**Aim**
Return the material below word for word, starting at its first line and ending at the line that contains "This screenshot has width=644, height=322.", with that line included.

-- Start of Given records --

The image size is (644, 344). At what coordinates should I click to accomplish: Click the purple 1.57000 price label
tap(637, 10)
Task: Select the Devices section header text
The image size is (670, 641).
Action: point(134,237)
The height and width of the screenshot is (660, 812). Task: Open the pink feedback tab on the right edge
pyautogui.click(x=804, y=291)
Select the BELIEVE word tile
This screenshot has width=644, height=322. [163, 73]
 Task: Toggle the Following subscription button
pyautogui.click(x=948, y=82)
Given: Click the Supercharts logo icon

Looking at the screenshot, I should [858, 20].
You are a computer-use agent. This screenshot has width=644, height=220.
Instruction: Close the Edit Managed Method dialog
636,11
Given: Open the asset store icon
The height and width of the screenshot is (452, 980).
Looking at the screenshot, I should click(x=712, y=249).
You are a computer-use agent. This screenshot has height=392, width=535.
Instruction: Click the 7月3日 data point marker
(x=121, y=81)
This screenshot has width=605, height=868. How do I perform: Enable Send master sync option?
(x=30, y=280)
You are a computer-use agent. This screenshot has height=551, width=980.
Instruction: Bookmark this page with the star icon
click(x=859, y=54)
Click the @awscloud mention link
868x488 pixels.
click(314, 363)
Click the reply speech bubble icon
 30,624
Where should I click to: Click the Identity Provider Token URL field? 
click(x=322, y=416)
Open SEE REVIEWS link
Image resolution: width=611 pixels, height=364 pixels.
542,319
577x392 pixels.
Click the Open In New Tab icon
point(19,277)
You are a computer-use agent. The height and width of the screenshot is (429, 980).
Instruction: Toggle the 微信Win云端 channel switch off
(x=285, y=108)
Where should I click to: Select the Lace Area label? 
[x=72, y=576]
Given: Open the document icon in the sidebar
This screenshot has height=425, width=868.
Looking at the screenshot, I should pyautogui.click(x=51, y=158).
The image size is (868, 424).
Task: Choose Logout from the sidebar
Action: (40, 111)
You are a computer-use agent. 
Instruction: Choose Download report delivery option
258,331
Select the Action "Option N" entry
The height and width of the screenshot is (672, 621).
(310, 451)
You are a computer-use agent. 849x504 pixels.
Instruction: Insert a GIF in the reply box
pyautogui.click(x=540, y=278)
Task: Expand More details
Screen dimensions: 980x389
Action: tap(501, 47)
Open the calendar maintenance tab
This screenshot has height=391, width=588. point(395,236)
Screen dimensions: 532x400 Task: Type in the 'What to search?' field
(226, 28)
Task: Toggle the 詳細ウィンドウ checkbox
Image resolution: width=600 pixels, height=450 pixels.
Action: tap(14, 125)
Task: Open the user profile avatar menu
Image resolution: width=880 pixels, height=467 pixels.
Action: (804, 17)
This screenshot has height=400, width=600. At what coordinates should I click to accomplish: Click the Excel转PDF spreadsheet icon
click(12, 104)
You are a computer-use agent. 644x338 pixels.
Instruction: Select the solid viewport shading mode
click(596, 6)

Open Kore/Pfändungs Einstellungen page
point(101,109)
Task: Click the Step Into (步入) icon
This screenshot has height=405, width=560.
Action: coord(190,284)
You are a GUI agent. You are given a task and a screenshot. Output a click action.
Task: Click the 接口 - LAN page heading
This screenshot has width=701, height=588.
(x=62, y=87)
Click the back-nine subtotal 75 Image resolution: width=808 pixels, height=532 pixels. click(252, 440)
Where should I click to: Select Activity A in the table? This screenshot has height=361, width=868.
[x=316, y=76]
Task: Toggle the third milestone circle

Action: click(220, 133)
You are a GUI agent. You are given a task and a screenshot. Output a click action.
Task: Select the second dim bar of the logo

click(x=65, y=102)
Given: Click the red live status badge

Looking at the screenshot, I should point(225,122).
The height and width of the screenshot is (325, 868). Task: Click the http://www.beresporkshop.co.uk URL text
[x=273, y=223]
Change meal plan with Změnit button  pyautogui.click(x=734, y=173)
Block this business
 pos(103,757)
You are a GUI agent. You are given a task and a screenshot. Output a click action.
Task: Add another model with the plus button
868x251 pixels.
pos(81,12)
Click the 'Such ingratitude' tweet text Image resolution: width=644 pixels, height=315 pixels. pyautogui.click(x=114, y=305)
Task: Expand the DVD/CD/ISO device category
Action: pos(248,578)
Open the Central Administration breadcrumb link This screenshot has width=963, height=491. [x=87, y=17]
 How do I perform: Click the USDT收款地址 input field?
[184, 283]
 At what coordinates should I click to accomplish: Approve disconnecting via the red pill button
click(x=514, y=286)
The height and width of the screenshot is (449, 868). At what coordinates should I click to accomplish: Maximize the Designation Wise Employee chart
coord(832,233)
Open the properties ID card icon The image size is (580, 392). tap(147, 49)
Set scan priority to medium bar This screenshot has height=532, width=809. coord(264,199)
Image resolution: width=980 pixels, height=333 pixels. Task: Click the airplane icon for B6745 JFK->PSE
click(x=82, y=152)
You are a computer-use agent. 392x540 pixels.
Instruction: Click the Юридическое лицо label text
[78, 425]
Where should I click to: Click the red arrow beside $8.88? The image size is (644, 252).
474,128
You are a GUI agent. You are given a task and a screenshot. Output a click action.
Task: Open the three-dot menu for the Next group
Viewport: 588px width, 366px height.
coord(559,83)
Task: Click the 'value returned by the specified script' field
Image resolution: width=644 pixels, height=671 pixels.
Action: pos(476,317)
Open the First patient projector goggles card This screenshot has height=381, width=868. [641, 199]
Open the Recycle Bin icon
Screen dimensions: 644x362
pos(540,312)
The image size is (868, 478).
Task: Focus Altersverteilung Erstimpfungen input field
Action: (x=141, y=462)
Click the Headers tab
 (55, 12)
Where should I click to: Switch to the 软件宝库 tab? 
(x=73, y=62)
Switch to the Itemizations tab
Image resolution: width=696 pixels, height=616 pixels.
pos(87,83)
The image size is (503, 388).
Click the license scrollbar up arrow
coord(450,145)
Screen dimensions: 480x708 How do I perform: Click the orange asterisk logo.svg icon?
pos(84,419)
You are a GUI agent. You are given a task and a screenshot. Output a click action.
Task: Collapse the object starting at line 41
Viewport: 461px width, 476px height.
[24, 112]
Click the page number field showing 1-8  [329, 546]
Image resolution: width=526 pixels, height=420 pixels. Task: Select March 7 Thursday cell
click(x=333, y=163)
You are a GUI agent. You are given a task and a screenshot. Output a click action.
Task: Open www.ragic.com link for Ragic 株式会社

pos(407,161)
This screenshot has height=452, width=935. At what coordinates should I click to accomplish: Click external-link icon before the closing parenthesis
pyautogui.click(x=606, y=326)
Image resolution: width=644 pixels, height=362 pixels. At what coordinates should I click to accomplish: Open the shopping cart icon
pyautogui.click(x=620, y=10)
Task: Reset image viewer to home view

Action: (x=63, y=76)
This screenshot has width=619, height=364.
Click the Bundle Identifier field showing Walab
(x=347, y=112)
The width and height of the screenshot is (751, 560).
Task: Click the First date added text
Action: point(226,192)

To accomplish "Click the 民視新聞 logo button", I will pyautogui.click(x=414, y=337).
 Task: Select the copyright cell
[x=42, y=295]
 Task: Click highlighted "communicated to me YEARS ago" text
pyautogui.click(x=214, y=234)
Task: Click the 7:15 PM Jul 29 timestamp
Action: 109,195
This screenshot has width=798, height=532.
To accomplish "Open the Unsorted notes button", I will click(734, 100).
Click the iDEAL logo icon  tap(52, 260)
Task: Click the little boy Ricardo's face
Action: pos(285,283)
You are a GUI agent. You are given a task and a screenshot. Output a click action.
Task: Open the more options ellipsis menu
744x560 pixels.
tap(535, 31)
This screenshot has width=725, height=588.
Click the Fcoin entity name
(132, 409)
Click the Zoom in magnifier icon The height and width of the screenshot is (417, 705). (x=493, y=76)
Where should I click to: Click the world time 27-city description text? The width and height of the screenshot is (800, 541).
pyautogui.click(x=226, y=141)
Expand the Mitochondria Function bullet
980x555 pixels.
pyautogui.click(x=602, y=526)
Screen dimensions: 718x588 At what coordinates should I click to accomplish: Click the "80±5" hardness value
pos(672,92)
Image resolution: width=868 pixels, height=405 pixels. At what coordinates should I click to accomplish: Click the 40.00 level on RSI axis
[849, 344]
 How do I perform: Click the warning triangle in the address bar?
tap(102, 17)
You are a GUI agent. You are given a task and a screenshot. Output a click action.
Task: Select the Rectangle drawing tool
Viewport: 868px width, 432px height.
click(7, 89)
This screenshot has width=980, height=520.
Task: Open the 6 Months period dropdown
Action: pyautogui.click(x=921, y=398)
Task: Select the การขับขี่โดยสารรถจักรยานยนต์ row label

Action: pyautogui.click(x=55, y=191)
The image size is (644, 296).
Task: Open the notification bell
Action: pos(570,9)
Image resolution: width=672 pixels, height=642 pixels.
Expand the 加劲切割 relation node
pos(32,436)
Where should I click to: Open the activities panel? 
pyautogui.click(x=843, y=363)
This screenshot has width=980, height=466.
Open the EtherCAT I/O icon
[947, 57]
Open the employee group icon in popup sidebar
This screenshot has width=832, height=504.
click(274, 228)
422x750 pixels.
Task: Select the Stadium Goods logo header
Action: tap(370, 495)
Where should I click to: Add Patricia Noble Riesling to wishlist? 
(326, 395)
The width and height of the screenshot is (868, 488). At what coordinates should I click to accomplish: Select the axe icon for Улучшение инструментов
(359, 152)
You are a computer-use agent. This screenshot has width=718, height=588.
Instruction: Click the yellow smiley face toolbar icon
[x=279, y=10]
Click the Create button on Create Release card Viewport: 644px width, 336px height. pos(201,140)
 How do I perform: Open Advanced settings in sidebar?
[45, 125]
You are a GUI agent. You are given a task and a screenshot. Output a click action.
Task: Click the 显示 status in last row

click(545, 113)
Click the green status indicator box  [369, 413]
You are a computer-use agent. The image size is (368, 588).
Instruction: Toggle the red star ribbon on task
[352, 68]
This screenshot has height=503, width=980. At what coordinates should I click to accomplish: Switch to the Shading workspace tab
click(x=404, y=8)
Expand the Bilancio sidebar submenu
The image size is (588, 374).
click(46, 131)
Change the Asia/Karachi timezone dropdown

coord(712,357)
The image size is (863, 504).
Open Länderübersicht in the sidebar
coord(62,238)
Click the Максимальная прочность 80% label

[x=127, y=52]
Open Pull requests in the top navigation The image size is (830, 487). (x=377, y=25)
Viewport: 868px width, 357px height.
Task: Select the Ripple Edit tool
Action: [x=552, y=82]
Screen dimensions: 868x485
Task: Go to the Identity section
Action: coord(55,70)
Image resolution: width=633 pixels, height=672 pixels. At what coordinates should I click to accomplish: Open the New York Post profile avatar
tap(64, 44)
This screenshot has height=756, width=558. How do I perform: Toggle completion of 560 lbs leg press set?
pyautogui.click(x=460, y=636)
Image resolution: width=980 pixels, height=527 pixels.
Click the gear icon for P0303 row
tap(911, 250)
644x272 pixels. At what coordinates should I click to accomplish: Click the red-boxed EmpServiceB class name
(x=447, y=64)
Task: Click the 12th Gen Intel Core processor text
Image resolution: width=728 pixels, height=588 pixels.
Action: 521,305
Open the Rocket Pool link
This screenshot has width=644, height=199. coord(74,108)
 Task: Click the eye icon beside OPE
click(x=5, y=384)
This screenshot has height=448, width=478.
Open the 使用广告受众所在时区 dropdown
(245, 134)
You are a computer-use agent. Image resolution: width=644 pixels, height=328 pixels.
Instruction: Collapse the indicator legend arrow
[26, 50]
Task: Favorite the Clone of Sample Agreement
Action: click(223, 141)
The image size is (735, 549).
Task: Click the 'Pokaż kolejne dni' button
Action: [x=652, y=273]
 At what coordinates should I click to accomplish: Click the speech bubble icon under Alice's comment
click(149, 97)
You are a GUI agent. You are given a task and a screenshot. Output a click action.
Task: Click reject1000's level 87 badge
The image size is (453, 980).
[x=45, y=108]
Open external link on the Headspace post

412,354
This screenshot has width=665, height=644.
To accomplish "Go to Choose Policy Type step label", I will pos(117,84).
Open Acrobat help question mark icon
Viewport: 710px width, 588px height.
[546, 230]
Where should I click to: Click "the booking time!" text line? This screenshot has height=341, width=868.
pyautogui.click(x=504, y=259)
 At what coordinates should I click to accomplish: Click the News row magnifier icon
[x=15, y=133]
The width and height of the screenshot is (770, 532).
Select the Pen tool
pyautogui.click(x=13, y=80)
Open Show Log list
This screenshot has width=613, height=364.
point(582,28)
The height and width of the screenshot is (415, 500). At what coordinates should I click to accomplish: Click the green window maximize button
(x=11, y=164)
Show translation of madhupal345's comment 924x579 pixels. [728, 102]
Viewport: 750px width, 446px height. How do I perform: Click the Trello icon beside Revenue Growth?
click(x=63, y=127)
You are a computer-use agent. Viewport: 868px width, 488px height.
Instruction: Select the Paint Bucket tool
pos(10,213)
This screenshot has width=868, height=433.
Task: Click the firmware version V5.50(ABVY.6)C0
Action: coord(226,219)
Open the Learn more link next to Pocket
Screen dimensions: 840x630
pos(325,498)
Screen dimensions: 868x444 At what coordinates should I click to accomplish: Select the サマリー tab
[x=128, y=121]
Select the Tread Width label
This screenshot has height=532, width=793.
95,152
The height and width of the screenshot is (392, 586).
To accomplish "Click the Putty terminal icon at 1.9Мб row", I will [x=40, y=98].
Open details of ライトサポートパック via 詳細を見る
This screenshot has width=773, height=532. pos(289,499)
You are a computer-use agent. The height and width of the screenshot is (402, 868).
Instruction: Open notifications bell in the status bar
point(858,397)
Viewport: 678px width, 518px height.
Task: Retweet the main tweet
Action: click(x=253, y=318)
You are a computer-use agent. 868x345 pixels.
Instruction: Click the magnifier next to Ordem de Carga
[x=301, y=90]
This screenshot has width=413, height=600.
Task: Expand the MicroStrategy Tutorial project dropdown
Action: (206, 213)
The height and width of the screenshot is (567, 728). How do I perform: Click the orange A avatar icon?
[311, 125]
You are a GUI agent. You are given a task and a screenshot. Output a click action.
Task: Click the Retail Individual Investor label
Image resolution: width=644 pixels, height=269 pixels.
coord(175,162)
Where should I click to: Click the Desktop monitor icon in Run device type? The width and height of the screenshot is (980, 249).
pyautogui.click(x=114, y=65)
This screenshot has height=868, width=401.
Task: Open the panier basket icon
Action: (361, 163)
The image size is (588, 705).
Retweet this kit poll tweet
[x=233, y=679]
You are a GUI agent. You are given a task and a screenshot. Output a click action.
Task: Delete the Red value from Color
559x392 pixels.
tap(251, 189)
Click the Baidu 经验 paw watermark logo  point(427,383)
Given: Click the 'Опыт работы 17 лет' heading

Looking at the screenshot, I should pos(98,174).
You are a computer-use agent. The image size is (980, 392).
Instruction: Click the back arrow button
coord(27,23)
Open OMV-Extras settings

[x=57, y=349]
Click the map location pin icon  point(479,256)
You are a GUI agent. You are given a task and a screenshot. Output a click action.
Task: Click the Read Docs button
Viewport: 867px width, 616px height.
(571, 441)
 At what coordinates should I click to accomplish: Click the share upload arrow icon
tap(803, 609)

-- End of Given records --

**Expected output**
The image size is (644, 344). At what coordinates should I click to accomplish: Click the purple 1.57000 price label
tap(637, 10)
Task: Select the Devices section header text
The image size is (670, 641).
Action: point(134,237)
The height and width of the screenshot is (660, 812). Task: Open the pink feedback tab on the right edge
pyautogui.click(x=804, y=291)
Select the BELIEVE word tile
This screenshot has width=644, height=322. [163, 73]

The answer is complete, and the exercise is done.